Interesting tidbits, observations and impressions from the trip to Namibia

As always, I had the honor of meeting a bunch of locals, despite my plan to drag myself along some insane gorgeous chunk of nature’s oddity alone with my thoughts. The words cannot describe how good and comfortable I felt in this environment, which has nothing to do with my comfort zone – it was quite hot and I exposed myself to strenuous activities in that climate. It was so worth it that I am sure I will return.

The people

The locals are incredibly cordial and open in communication, and they do not even try to refrain from starting conversations. Their knowledge of the English language is above average in almost any country I have ever visited (except maybe Norway or other scandi-countries); the vocabulary is rich and incredibly opulent in volume. They are aware of their country’s rare and unique beauty and very proud to be living in it. They are also very used to tourists and try hard to keep us happy. Even a small bit of this positivity would be enough for me, to be honest, there is no need for excessively excessive – even though genuine – politeness.

Safety

I was alone quite a lot. Being exposed to the elements around me and possibly venomous fauna was an endlessly bigger threat than any hypothetical contact with humans. There were moments when I felt a bit off, but I would assign this more to my own inner and projected fears than the actual external threat.

Addis Abeba, Ethiopia

I had layovers in Addis Abeba. The city is E N O R M O U S and the airport is like a small country itself. This is one of the massive hub types of airports, such as Istanbul, as it is a gateway to many african countries. The endless ocean of passengers coming from all possible directions felt almost intimidating.
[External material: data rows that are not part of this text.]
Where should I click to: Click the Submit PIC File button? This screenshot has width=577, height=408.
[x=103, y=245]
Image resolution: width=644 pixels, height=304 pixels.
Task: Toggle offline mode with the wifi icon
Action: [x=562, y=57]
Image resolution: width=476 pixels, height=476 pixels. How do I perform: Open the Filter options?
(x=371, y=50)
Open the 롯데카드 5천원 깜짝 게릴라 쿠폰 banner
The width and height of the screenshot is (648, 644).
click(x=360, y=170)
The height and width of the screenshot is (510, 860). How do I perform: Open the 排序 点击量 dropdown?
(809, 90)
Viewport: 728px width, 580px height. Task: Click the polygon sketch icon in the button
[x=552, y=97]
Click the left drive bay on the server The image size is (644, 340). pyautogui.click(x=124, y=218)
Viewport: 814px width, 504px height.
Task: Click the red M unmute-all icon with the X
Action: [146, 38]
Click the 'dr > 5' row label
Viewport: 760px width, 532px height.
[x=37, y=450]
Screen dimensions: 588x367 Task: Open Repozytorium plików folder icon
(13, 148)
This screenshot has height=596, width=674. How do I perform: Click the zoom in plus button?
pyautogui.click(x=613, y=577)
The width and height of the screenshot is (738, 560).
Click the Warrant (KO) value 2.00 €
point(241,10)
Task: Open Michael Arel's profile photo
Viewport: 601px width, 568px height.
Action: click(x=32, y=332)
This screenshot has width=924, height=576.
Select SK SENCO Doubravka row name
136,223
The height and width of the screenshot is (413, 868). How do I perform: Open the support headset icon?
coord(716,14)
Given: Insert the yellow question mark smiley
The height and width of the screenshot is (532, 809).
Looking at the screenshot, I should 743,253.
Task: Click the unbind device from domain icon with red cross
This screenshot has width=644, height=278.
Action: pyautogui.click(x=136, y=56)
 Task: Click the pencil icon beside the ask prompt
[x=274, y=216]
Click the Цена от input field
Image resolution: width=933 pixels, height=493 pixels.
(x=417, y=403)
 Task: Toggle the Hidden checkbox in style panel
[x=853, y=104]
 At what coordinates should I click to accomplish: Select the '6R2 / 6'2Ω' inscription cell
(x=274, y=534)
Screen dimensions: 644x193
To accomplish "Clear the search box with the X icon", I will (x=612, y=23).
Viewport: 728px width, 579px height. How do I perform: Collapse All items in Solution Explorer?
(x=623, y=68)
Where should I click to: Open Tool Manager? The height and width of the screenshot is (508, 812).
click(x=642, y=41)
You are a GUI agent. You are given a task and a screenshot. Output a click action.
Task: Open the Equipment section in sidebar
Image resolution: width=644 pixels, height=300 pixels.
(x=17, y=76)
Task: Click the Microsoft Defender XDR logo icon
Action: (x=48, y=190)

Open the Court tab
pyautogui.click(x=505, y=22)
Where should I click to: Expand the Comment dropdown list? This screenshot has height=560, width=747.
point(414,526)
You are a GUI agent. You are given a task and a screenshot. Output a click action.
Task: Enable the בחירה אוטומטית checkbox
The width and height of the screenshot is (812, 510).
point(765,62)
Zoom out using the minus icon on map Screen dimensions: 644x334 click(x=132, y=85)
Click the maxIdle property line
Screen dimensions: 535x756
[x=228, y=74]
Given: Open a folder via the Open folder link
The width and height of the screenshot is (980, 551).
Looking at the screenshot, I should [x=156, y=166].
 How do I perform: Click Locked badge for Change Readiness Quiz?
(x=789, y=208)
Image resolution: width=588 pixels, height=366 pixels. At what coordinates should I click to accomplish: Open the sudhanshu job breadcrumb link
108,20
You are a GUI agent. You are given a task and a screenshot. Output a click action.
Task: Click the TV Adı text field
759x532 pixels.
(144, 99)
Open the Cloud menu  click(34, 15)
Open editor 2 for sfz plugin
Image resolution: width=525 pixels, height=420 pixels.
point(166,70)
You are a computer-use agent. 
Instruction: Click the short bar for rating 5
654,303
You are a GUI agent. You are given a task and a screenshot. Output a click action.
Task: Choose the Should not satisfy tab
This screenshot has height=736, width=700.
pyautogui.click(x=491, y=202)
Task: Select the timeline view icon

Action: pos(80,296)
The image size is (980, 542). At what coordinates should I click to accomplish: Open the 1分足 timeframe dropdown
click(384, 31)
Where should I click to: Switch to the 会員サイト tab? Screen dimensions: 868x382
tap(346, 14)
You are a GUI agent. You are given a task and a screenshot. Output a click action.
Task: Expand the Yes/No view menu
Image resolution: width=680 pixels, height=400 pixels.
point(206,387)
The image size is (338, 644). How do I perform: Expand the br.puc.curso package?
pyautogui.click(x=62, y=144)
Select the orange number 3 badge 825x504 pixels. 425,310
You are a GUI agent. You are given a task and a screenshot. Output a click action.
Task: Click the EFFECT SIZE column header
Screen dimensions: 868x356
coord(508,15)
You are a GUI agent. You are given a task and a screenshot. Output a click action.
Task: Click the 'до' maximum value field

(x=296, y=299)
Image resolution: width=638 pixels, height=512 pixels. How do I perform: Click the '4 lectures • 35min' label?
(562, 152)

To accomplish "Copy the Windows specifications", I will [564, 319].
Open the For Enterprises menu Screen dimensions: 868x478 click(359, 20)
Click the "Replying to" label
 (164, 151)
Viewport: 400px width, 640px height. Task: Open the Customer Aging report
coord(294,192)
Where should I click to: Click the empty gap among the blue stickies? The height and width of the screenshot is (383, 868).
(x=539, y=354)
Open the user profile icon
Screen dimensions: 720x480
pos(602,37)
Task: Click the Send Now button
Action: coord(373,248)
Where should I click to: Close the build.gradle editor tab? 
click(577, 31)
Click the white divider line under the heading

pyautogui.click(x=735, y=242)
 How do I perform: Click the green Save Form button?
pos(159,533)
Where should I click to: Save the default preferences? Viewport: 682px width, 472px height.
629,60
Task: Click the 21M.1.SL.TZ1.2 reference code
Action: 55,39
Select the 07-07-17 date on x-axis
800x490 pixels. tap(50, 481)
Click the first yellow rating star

Here, in Addis Abeba, I have seen the first african dawn.

Crossing the equatorial line

This was a personal milestone.

SPF 50

I prefer myself as pale as I can be, and any tan on my skin is unwanted. If I could be even paler, I’d accept that in an instant. Staying pale, and even more important, pale with no streaks from clothes is of the utmost importance, so using an SPF like cream cheese on bread was an everyday activity. I chose a random drugstore SPF 50 spray type of cream for babies and came home like I wanted. Highly recommended for desert hikes.

Eating locally

I did not spend a lot of time exploring the local cuisine due to the extensive kilometers which I crossed, which I regret in a way, but all I did eat was extremely tasty and worth recommending.

I would like to mention the Arebbusch restaurant in Windhoek (it is perceived as a white ppl’s place to eat, yes, I am a cliche) with very good prices for what was brought to the table.

Rocomama’s killed me; I had to order several thingies just to try them as all looked so tasty. For some reason, I had zero interest in veggies there. It was very atypical for me, but all this was compensated by incredibly tasty fruits in the stores.

And of course, I had to try the antelopes such as oryx, springbok etc. The game was excellent.

Would repeat, anytime.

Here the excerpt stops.